What do you propose to make genetic information in archives more accessible?

We suggest standardized formats for different types of genetic and genomic data. That might seem small, as these formats are already widely used, but to standardize them would allow to access genetic data more easily. It would, for example, make it possible for non-specialist researchers and practitioners to share data with a clear processing history with new partners and would also help remove technology barriers to reuse like the need for a computer cluster for genomic data processing which would help ensure greater equity globally.

And what about the metadata you mentioned?

We ask for the mandatory inclusion of as much metadata as possible and that is safe for the species to publish. For some protected species, for example, it might be safer not to specify locations. That type of data is important for different reasons. Many reanalysis using methods in population and landscape genetics can’t be done without location information or sampling year.

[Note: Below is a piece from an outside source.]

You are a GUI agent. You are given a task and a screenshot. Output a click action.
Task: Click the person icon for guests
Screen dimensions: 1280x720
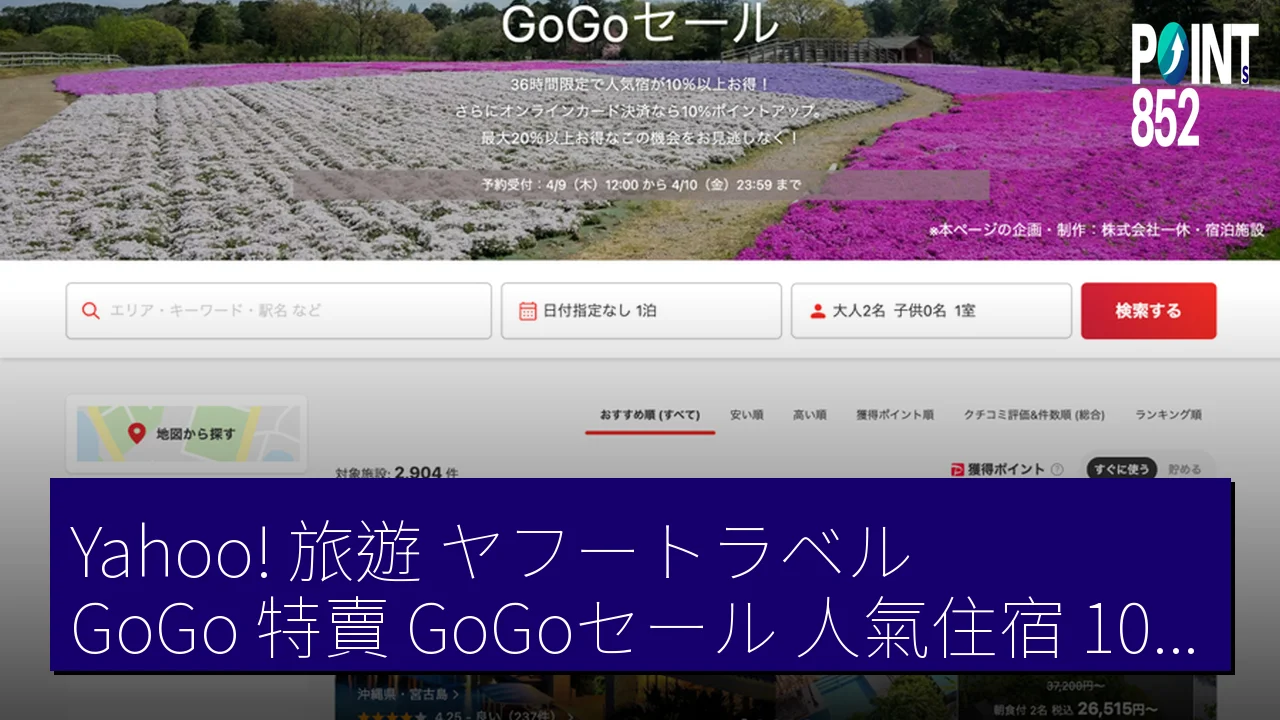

It is also keeping the data available for future innovation. We may not think of reuses now that other researchers would come up with in the future, and we need to provide them with as much extra information as possible to enable that. In our paper we also explicitly ask researchers to retroactively archive older data or supplement it to adhere to these new standards and fix past mistakes. What we’re aiming for is that every data set that’s or has been produced in the past is accessible and can be utilized in every possible way to ensure maximum gains from research funding. Essentially so that the public get the ’most for their money’.

Why is it so important to process old data in particular?

Specifically data from the 1990s or the early 2000s is often not very accessible. But it is really valuable, as it provides a missing baseline from the genetic diversity record. This data is important to spot recent declines or changes in genetic diversity, that could help us stop loss before it becomes harmful. Also as climate change increases, these types of baselines will likely become important in assessing the impacts of climatic change extremes on genetic diversity and the ability of species to recover in our rapidly changing world.

Is data archiving in genetics a new discussion?

No, genetics has a very long history of open data that the field is proud of, we are contributing to the ongoing discussions by proposing standardized formats and minimum metadata to archive. The INSDC has already increased the metadata requirements to include the time and location of sampling in the last year. The WSL project GenDiB , supported by FoeN, is working to establish a national database of genetic diversity data of wild Swiss populations. Other databases are also taking part in the discussion, too.